今回の相場で最も注目されたのは、“円キャリー・トレード”であった。低利の円資金を調達し、高イールドの金融商品に投資するという手法である。いろいろな調査があるが、円キャリー・トレードの残坂は1500億ドル程度と言われている。ただ1兆ドルに達するとの推計もあり、正確な数字は分からない。日本の個人投資家の外貨投資を含める試算もあるし、ヘッジファンドなどの機関投資家だけを対象とする推計もある。キャリー・トレードの前提は、通貨によって大きな利回り差が存在すること、市場の変動性(ボラティリティ=リスク)が小さいことである。市場混乱の局面でリスクが高まったことで、円のショート・ポジションの巻き戻しが行なわれた。それはシカゴ先物市場における円取引の残高に現れている。

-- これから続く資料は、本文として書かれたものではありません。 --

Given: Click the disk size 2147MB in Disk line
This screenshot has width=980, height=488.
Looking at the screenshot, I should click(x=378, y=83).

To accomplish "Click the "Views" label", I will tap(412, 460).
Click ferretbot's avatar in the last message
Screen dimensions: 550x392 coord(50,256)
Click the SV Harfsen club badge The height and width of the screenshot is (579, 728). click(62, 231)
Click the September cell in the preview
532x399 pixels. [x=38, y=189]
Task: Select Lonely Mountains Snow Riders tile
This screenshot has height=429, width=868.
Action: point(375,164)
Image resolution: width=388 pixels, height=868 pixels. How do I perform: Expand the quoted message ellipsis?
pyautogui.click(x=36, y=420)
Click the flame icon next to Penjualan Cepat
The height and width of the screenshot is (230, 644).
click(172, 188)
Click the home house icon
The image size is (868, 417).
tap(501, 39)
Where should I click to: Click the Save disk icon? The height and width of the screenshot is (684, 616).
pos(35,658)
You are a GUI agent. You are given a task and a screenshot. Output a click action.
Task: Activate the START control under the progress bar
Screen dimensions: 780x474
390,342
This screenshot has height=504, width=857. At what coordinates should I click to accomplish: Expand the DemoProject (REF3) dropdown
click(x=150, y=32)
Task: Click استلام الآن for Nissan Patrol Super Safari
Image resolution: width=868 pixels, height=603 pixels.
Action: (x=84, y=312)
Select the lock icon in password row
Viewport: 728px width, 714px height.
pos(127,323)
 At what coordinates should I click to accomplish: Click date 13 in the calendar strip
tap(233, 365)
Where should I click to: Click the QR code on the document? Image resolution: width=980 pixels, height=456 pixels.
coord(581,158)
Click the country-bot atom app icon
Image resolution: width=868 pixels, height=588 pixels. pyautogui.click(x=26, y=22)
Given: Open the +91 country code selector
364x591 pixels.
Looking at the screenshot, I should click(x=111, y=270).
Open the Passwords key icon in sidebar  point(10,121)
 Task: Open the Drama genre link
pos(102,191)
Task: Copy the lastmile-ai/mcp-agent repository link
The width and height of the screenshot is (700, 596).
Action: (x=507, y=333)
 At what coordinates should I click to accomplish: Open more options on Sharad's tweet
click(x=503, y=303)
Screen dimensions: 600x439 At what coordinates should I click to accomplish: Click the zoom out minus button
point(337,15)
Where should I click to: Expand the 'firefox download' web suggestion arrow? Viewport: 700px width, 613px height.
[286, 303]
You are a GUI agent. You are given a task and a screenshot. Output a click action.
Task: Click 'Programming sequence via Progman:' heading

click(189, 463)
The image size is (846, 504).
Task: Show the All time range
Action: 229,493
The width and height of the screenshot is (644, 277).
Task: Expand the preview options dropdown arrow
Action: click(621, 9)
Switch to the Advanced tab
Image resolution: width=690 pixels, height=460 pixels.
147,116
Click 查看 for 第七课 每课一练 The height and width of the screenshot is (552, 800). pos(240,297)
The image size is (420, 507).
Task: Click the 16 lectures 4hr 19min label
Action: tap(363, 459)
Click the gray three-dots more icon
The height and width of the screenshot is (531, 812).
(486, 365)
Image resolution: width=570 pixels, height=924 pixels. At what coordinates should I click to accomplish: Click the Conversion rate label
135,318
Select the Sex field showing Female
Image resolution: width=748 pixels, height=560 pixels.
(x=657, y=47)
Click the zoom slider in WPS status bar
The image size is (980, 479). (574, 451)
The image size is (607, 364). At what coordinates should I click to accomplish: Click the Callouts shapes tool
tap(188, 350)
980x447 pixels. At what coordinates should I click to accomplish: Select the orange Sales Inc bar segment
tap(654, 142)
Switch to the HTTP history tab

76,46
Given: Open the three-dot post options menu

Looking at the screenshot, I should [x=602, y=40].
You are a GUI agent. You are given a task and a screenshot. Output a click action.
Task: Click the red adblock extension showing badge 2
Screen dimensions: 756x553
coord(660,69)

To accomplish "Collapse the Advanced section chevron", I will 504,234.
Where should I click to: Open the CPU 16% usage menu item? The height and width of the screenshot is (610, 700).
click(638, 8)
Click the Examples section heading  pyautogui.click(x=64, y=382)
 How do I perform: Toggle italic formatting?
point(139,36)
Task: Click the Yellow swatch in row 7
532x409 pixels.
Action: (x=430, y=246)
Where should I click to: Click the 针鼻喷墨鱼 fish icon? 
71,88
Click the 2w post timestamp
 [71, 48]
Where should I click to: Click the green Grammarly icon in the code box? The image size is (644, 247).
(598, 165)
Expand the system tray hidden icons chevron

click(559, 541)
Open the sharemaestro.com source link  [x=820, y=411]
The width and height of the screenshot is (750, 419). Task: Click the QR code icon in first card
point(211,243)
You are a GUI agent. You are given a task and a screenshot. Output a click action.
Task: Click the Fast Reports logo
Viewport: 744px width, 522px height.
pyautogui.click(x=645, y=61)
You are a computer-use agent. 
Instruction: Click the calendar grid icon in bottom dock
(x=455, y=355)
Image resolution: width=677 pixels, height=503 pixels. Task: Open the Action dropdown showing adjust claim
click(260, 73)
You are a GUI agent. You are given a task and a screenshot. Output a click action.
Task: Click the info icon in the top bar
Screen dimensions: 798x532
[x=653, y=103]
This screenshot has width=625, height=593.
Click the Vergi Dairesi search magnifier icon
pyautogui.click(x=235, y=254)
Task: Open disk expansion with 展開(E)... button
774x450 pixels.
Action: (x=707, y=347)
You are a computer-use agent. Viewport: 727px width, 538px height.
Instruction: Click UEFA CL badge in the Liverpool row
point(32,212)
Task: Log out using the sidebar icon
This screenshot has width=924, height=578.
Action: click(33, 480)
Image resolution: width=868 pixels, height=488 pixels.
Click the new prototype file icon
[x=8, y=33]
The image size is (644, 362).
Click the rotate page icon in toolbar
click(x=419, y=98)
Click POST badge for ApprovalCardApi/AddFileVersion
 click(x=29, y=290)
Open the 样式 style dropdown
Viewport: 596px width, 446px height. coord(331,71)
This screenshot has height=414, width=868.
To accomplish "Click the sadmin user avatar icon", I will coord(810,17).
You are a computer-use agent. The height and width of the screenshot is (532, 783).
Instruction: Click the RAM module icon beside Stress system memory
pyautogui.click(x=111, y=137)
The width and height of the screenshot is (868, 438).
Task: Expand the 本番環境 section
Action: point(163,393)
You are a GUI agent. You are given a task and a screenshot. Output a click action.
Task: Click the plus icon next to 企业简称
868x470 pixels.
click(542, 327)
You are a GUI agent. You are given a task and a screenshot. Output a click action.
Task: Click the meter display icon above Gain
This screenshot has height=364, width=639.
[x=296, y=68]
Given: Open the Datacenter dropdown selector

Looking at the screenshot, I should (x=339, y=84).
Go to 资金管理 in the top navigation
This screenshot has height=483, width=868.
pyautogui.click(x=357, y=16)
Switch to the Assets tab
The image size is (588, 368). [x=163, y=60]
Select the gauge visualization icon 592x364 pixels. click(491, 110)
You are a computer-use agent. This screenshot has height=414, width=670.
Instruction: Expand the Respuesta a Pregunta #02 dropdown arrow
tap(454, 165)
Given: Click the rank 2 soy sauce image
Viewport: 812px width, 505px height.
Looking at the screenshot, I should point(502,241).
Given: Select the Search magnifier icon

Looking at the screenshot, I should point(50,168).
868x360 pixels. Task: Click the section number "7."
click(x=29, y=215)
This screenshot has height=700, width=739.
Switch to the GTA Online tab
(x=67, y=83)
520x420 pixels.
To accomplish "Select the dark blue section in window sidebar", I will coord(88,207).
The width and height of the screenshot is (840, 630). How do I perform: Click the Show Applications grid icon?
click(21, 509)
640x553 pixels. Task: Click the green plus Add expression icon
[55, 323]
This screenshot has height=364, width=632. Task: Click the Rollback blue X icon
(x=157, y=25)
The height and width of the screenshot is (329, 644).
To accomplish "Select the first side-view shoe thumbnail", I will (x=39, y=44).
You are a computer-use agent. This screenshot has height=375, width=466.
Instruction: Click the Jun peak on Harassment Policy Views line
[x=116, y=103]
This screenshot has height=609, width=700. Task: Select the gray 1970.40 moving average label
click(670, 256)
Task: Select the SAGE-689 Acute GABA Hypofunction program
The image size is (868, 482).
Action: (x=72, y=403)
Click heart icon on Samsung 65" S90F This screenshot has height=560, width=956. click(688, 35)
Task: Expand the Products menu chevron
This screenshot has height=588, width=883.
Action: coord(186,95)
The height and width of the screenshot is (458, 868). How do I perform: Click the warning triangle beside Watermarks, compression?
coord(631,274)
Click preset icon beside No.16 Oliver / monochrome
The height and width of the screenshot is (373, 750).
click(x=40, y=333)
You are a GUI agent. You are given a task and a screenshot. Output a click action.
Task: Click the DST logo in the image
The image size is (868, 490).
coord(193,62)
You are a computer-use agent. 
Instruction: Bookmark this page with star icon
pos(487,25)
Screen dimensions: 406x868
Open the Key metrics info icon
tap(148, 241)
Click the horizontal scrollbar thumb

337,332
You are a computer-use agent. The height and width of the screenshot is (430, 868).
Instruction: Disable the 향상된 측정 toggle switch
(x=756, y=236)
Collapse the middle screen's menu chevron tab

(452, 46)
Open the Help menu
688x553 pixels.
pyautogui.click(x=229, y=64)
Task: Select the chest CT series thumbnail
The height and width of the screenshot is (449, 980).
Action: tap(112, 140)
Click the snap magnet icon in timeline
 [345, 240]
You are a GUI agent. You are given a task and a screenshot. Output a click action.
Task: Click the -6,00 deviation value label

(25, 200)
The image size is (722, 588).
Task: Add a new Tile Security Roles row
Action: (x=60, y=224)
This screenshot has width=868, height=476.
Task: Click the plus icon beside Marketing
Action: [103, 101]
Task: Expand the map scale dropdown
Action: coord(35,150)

市場の混乱が高まったとき、先物市場の円ショート・ポジションが大幅に取り崩されている。これが円買い、ドル売りにつながり、円相場は1月25日の1ドル=122円から3月5日の115円にまで急騰した。その後、キャリー・トレードの巻き戻しも終わり、再び円先物のショート・ポジションの積み増しが進んでいる。こうした動きを受けて、ドル相場は戻し、直近では1ドル=117円から118円のレンジで比較的落ち着いた展開になっている。

メリルの調査では110円を割る円高局面の予想も

問題は、今後の見通しである。為替市場が混乱したとき、市場のセンチメントは「相場の基調は変わり大幅な円高相場になる」という“総円高論”に大きく傾いた。では本当に基調は変わったのだろうか。確かに市場のボラティリティは高まったが、金利差は基本的に変わっていない。日銀とアメリカのFOMC(連邦公開市場委員会)は、それぞれ金利を据え置いた。アメリカ経済の成長は鈍化が予想されるものの、利下げの可能性は小さくなっている。FOMCの声明から判断する限り、依然としてインフレ懸念は払拭されておらず、政策スタンスは中立から引締め気味に運営されると見られる。日銀も秋口までは再利上げに踏み切る可能性は少ないだろう。長期的、構造的にはドルの調整は必要だが、短期・中期的に見る限り、依然としてキャリー・トレードの妙味は残っている。投資家は、長期の不均衡よりも、目先の運用を重視するものである。

ただ、3月中旬にメリルリンチが行なった調査では、多くのファンド・マネジャーは円は過小評価されており、6月末に1ドル=114円、9月末に107円の円高になるという結果がでている。これは極めて順調な見方であるが、現実には相場が大きく転換するには政策変更などのイベントが必要である。少なくともアメリカ政府は円安を問題にしていない。住宅市場の崩壊でアメリカ経済の成長が大幅に落ち込み、FOMCが大幅な利下げに踏み切るか、日銀が引締め姿勢を鮮明にしない限り、為替市場を取り巻く基本的な状況は変わらないだろう。数ヶ月のレンジで見れば、当分は115円から120円程度のレンジのボックス相場が続き、120円を上回る円安相場が見られる局面があるだろう。

南アフリカのランド相場安は続くか

上海株式市場の株価暴落で始まった世界的な株安の中で投資家のエマージング市場に対する警戒感が強まっている。アメリカの調査機関エマージング・マーケッツ・ポートフォリオ・リサーチ社の調査では、株価暴落が始まった2月の最後の1週間だけでエマージング・ファンドから流出した資金は6億1500万ドルに達している。エマージング市場の1つである南ア市場でも債券と株は売られ、ランド相場に大きな影響を与えた。ちなみにヨハネスブルク株式市場の外人持ち株比率は35%に達している。こうした外人売りを受けて3月5日にランド相場は1ドル=7.46250ランドと、昨年10月31日の以来の安値を記録した。年初から弱含みに推移していたランド相場は、この下げを受けて年初来6.5%の下落となり、ブルーンバーグが調査している71通貨のなかで最悪のパフォーマンスとなっている。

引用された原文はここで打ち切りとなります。